J’ai donc commencé à en discuter avec mon entourage qui, souvent, réagissait avec embarras ou se tenait sur la défensive. « Mais on ne remarque rien du tout ! » me disait-on. Il semble plus facile d’évoquer un cancer que de parler d’Alzheimer. Cela me rend triste. Car j’aimerais m’exprimer. Tant que je trouve les mots.


La maladie m’oblige à me remettre en question. Que voudrais-je préserver ? Que puis-je abandonner ? L’oubli n’est-il pas une forme de liberté ? Nietzsche a parlé du « pouvoir inhérent de l’oubli ». Une idée réconfortante : laisser la douleur derrière soi. Oublier de manière sélective. Se souvenir du premier amour, oublier les abus. Ne serait-ce pas formidable ?

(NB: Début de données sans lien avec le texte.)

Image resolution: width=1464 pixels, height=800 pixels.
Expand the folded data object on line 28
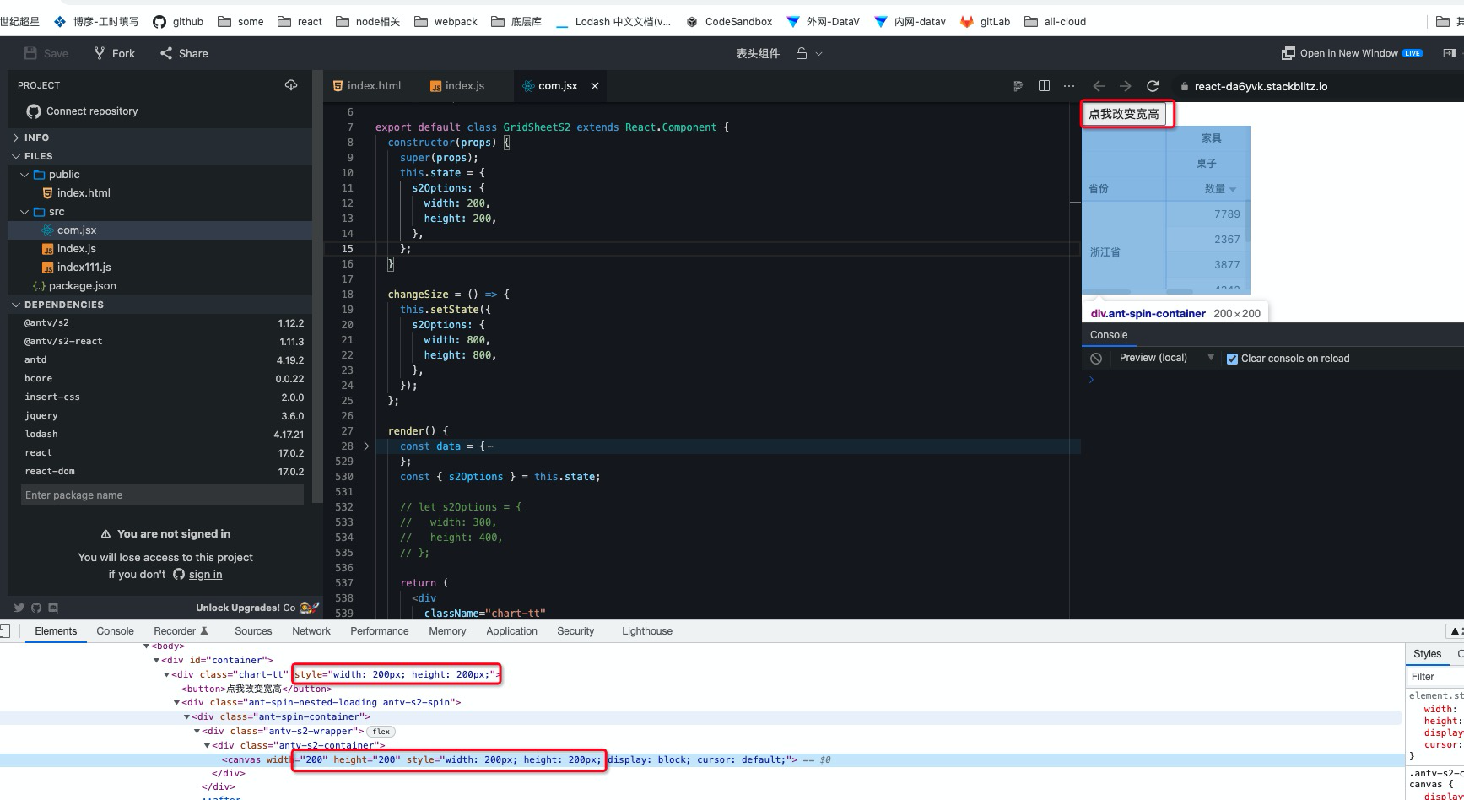[x=366, y=446]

J’ai un appartement dans une résidence pour personnes âgées. À midi, j’aime manger avec d’autres personnes. Pourtant, depuis le diagnostic, presque personne ne me parle de ma maladie. Je me demande : puis-je contribuer à faire tomber ces barrières ? Comment parler plus ouvertement d’Alzheimer ? 


Pour l’instant, je vais encore bien. Je trouve souvent mes mots, je m’oriente, je me souviens des choses. Mais je sens que ma vision du monde est en train de changer. Ce dont je suis sûre : je veux parler. Tant que je peux encore le faire.